El filme danza alrededor de distintas etapas de Japón, entre las que podemos encontrar al período Sengoku, Tokugawa/Edo y el período Shōwa. Esto había representado una dificultad para el equipo detrás de la película pues, aunque decidieron prescindir de una mirada completamente fidedigna a la historia, aún tenían el reto de imaginar los escenarios que adornaban al Japón de ese entonces. Largas investigaciones de campo alimentaron la imaginación del equipo para dar vida a las eras más actuales, mientras que para los períodos más antiquísimos tuvieron que echar mano de viejas fotografías a blanco y negro, lo que trajo a la mesa un nuevo problema, en palabras del propio Satoshi: “Imaginar los colores… era imposible”; lo que explica las escenas que se mantuvieron en blanco y negro para el producto final.

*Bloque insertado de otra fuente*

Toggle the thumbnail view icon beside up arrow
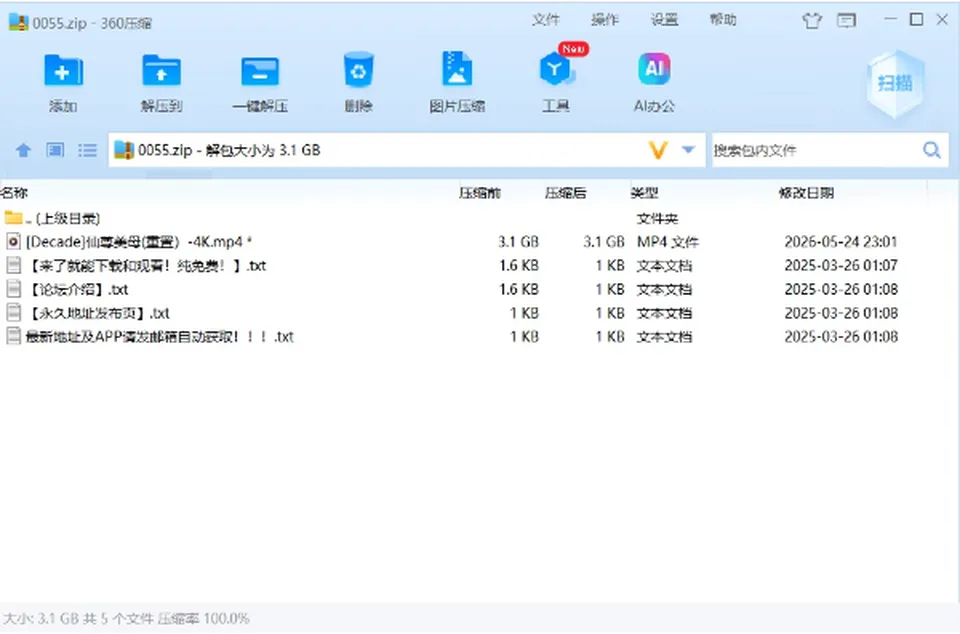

Esculpir la cinta sobre una base con algunos rasgos fieles al hecho histórico, mientras se da rienda suelta al argumento a través del propio cine, dota a la obra de un alma que esgrime magistralmente las tres máximas expuestas en el epígrafe de este artículo: el recuerdo, la realidad y el sueño. Lo anterior se potencía gracias a una excelente narrativa, personajes bien construidos y, como era de esperarse, a las fantásticas e imaginativas transiciones del director. Justo como sucedía en su primera película, Perfect Blue (1997), dichas transiciones desdibujan en la pantalla la ilusión del tiempo y la propia realidad, dejando al espectador en una especie de limbo donde las dudas se acentúan y se cobijan unas sobre otras cual muñeca rusa.
El talento detrás de la película la hace brillar en todos sus apartados, desde la trama a cargo de Sadayuki Murai, la dirección artística en manos de Nobutaka Ike, uno de los miembros del equipo que se enfrentó al problema de los períodos históricos y cómo dejar fuera la fantástica banda sonora, cortesía de Susumu Hirasawa. El propio Satoshi se hallaba dudoso sobre la idea de que Hirasawa aceptara trabajar en el proyecto por ser apenas ésta la segunda producción del director, para beneficio de la obra y de nosotros, los espectadores, esto no fue ningún impedimento y Hirasawa terminó por abordar el proyecto para superar las expectativas de Kon.
Es imposible no caer en los brazos del llanto cuando damos vía libre al sentimiento a través de los diferentes compases que envuelven al filme, abrazamos nuestro propio recuerdo y reculamos ante la terrible idea de caer presas del olvido latente. Pero hemos de crecer también junto a Chiyoko, y aunque los rostros, los aromas o las palabras se borren, creo que, en el último golpe del pecho, seguiremos adorando el haber emprendido la búsqueda, aunque hallo necesario el citar también a una película del mismo año, El Viaje De Chihiro, “Nada de lo que ocurre se olvida jamás, aunque no se pueda recordar.”
La imagen que ha sembrado Satoshi Kon en todos los que hemos tenido la fortuna de conocer su trabajo, nos hace dibujarlo en nuestras memorias como uno de esos pocos artistas, aclamados por lo que nunca hizo, siempre a las puertas del sueño. Recordando que ya hace casi diez años que se nos adelantó, despojándonos de su carisma y talento; aunque hemos de ser agradecidos por el maravilloso cine que legó a este mundo, un cine que desfila en auras diferentes tras cada nuevo vistazo.
Espero, a través de estas pobres y mediocres palabras de remembranza, haber contribuido, tan siquiera un poco, a la bienvenida del loto en aquéllos que llegaron hasta aquí.